Turner syndrome is classified as aneuploidy or structural rearrangement of the X chromosome. Signs and symptoms of affected females vary among them, such as low birth weight, low-set ears, short stature, short neck and delayed puberty. [36] The incidence is 1 in 2,500 live-born females, while most patients do not survive for more than one year after birth. [34]

Gonadal development disorders

Gonadal development disorders form a wide spectrum, classified by their cytogenetic and histopathological features. However, unsolved diagnosis and malignancy still represent difficulties in the sex determination of these patients. [37] Such disorders include partial or complete gonadal dysgenesis, ovotesticular DSD, testicular DSD and sex reversal. [8]

Abnormal genital development

Genital abnormality can occur in the penis, scrotum or testes in males; and vagina and labia in females. [8] Sometimes, ambiguous genitalia could occur, where the clear distinction of external genitalia is absent in both male and female. Hence, examination (typically at birth) is carried out where the sex of the patient will be determined through imaging and blood tests. [8] Abnormal genital development includes disorders of fetal origin, disorders in androgen synthesis or action, disorders in anti-Müllerian hormone synthesis or action. [8]

Others

In addition to the aforementioned sexual anomalies, there are other unclassified sexual anomalies. In males, this includes severe early-onset intrauterine growth restriction, isolated hypospadias, congenital hypogonadotropic hypogonadism, hypogonadism and cryptorchidism. In females, this includes Malformation syndromes, Müllerian agenesis/hypoplasia, uterine anomalies, vaginal atresia and labial adhesions. [8]

Conditions

Diagnosis and symptoms

First line diagnostic tests (prenatal)

Human male karyotype Human male karyotype.gif
Human male karyotype

Family history

Analysis of karyotype

  • Peripheral blood is collected for karyotyping. This helps classify the patient in one of the three main categories of DSD: chromosomal variation, gonadal development disorders and abnormal genital development. [8]

Abdominal ultrasounds

  • The presence of gonads, uterus and vagina should be monitored. This can be done through abdominal ultrasounds. However, the absence of these sex organs will lead to difficulties in gender identification. [8]
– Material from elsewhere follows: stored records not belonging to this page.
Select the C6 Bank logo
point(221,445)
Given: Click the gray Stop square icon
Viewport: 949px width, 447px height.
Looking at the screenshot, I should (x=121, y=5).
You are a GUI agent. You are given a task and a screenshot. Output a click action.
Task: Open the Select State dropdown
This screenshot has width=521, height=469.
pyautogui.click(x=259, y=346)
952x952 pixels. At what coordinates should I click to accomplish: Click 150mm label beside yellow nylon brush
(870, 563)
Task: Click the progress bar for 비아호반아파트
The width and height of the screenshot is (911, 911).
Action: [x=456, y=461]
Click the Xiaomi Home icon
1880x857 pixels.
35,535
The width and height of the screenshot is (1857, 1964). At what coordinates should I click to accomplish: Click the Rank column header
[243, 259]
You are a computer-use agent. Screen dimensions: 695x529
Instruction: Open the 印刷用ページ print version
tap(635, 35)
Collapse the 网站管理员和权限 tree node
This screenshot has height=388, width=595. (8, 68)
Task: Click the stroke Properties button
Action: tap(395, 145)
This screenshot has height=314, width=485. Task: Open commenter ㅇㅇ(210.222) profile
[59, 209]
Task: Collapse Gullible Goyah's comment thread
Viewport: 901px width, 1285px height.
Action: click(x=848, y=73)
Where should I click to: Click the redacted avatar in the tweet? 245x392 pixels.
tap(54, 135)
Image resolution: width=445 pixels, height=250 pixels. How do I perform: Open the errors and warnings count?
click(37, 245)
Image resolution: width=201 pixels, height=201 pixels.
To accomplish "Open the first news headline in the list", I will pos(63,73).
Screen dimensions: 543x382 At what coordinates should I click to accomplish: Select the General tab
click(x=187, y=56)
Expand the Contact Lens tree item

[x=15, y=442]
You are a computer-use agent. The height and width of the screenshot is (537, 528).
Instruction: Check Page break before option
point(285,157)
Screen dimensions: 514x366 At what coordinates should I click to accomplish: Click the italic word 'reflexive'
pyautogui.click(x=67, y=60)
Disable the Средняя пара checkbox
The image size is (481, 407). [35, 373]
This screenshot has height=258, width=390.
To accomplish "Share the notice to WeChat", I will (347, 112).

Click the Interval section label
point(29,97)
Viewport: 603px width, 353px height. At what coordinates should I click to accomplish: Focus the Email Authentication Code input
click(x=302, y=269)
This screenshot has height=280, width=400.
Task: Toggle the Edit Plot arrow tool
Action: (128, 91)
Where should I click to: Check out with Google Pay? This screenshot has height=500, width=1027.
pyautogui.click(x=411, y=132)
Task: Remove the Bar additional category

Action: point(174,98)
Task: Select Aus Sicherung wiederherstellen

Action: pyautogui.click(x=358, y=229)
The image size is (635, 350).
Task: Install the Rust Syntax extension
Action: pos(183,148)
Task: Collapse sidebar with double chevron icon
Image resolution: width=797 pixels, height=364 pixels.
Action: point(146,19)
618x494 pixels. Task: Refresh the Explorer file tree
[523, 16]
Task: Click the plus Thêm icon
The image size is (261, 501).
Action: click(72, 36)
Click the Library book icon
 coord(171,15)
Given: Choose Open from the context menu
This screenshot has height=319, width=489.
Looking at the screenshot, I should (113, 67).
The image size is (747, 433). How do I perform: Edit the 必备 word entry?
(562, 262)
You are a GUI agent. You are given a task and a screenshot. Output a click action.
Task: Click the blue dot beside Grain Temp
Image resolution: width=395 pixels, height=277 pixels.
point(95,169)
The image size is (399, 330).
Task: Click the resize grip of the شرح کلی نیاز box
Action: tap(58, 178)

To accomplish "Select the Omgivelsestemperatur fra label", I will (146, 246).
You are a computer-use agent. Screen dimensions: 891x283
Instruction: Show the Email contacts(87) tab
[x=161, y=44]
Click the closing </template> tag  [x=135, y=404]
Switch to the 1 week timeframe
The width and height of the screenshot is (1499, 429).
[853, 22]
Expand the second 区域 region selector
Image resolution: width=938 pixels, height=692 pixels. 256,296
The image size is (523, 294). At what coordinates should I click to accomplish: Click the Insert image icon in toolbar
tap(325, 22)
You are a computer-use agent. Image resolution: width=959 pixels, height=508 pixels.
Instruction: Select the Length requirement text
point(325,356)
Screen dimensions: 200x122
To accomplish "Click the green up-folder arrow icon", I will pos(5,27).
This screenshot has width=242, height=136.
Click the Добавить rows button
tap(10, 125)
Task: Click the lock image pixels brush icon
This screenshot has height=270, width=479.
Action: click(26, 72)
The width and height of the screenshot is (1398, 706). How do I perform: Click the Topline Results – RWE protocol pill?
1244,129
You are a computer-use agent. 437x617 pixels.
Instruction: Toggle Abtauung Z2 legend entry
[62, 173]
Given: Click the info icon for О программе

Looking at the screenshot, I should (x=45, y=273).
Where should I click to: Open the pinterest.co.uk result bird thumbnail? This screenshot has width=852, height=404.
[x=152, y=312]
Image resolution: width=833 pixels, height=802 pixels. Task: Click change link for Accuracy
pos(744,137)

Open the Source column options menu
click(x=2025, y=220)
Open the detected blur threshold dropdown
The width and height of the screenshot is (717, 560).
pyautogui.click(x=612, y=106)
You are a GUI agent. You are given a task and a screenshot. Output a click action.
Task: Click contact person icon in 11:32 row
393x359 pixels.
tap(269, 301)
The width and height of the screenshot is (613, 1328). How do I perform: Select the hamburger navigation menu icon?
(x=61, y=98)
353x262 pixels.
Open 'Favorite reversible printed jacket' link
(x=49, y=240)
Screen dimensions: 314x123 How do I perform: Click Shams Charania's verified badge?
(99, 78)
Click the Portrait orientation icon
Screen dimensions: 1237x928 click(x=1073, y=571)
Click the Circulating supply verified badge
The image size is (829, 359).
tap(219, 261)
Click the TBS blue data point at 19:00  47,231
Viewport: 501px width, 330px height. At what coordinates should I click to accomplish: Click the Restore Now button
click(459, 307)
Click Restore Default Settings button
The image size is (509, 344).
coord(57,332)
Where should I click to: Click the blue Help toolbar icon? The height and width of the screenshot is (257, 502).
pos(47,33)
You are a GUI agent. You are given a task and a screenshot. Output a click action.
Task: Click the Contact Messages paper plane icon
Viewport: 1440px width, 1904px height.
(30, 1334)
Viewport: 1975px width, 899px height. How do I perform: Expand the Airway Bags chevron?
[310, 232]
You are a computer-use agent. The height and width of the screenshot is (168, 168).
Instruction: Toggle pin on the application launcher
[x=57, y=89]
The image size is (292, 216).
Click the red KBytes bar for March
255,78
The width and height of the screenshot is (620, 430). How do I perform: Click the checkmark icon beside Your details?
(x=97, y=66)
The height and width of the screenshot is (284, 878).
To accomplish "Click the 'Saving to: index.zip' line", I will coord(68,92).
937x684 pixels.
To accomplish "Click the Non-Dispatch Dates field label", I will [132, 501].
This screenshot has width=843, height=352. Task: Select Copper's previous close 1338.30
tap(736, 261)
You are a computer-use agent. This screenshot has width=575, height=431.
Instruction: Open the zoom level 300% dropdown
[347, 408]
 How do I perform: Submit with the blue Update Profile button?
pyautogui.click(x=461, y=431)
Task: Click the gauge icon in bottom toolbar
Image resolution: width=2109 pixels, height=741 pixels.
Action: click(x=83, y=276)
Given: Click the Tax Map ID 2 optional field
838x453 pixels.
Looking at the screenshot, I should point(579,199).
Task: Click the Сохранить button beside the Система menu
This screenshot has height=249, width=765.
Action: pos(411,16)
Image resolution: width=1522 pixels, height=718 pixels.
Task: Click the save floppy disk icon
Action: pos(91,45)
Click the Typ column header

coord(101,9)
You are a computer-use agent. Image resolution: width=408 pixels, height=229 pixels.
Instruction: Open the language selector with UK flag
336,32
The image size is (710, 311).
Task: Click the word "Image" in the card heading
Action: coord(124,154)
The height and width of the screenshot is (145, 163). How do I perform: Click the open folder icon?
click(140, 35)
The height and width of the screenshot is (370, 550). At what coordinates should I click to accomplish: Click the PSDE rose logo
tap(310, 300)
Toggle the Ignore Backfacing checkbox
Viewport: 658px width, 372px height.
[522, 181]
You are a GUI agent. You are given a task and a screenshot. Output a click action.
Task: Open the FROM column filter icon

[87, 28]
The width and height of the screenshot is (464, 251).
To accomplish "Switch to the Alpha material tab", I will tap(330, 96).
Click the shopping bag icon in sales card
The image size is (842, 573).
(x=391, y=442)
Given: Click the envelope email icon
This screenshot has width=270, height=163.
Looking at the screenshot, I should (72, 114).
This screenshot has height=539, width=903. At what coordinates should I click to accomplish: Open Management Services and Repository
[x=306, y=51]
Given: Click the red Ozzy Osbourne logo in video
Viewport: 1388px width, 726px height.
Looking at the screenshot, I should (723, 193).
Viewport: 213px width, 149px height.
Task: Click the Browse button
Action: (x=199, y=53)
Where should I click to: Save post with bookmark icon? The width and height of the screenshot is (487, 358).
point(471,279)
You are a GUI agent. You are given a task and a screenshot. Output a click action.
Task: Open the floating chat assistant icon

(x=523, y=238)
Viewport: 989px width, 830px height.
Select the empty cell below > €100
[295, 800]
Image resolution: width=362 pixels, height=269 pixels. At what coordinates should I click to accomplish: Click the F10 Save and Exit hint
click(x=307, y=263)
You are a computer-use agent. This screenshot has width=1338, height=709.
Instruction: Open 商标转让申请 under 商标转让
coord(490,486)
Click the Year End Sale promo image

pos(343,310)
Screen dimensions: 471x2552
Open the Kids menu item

Second line diagnostic tests (postnatal)

Physical Examination

  1. Inspection of the genitalia with care and palpation must be conducted with the following points in mind. [8]
  2. Palpation of gonads from the labioscrotal fold to the abdomen (inguinal canal). [8]
  3. Hydration and blood pressure assessment should be conducted. [8]
  4. Additional dysmorphic features should be ruled out because genitalia malformations would occur if the patient has multiple malformation syndromes. [8]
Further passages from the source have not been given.